▶ WHAT NEEDS TO BE DONE:
Using the data below, output a verbatim copy of the lines between the one holding "How do I perform: Open" and the one holding "Click the save", inclusive, without any pictures.

▶ RECORDS SHOWN:
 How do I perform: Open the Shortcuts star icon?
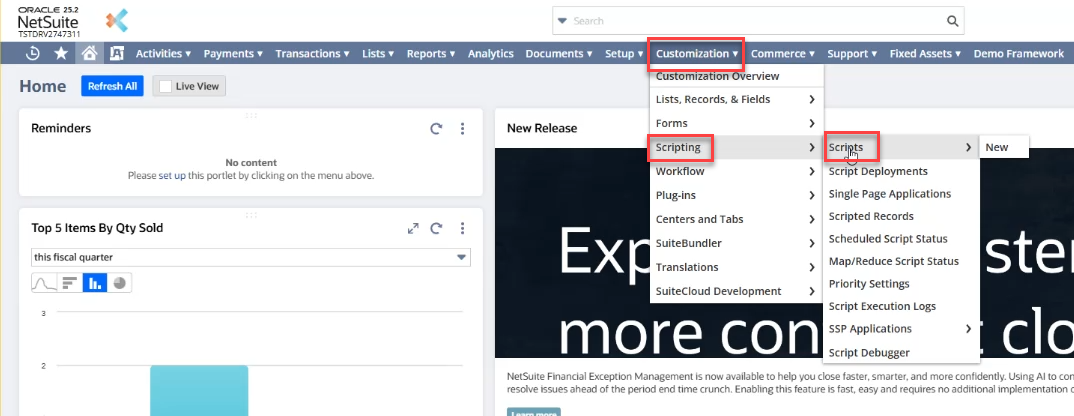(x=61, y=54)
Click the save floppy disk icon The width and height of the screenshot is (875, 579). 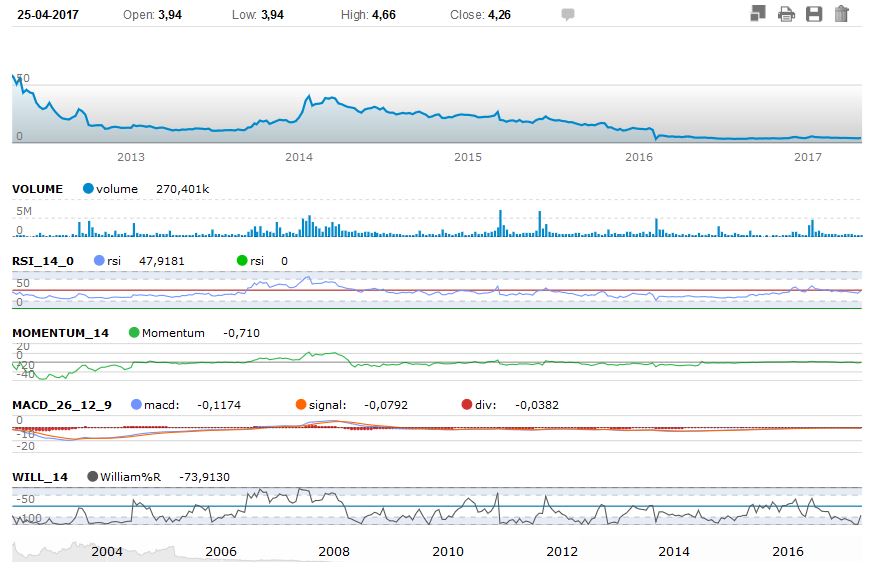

---

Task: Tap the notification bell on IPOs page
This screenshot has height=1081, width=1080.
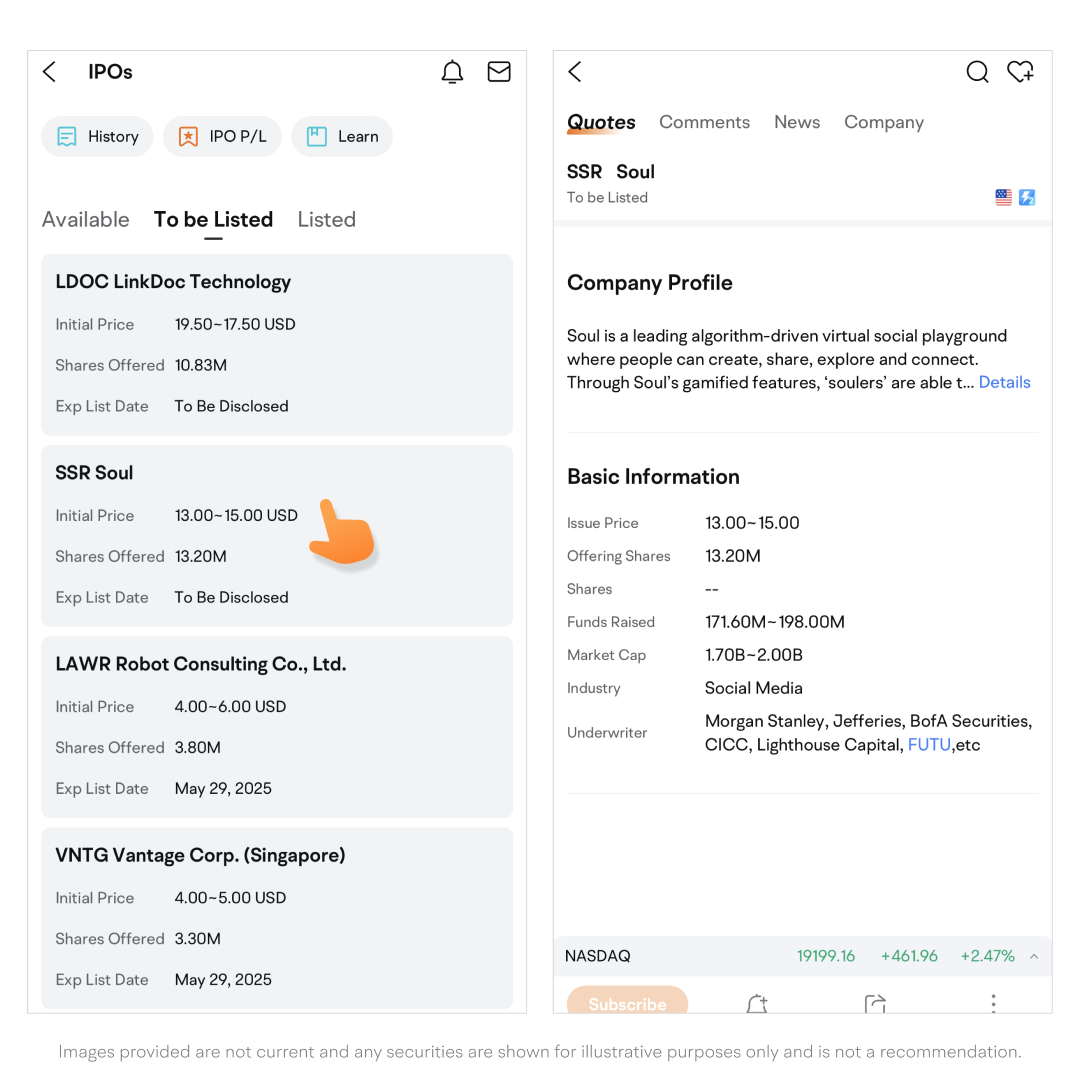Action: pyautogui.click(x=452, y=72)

▶ ANSWER BELOW:
 How do I perform: Open the Shortcuts star icon?
(x=61, y=54)
Click the save floppy disk icon The width and height of the screenshot is (875, 579). 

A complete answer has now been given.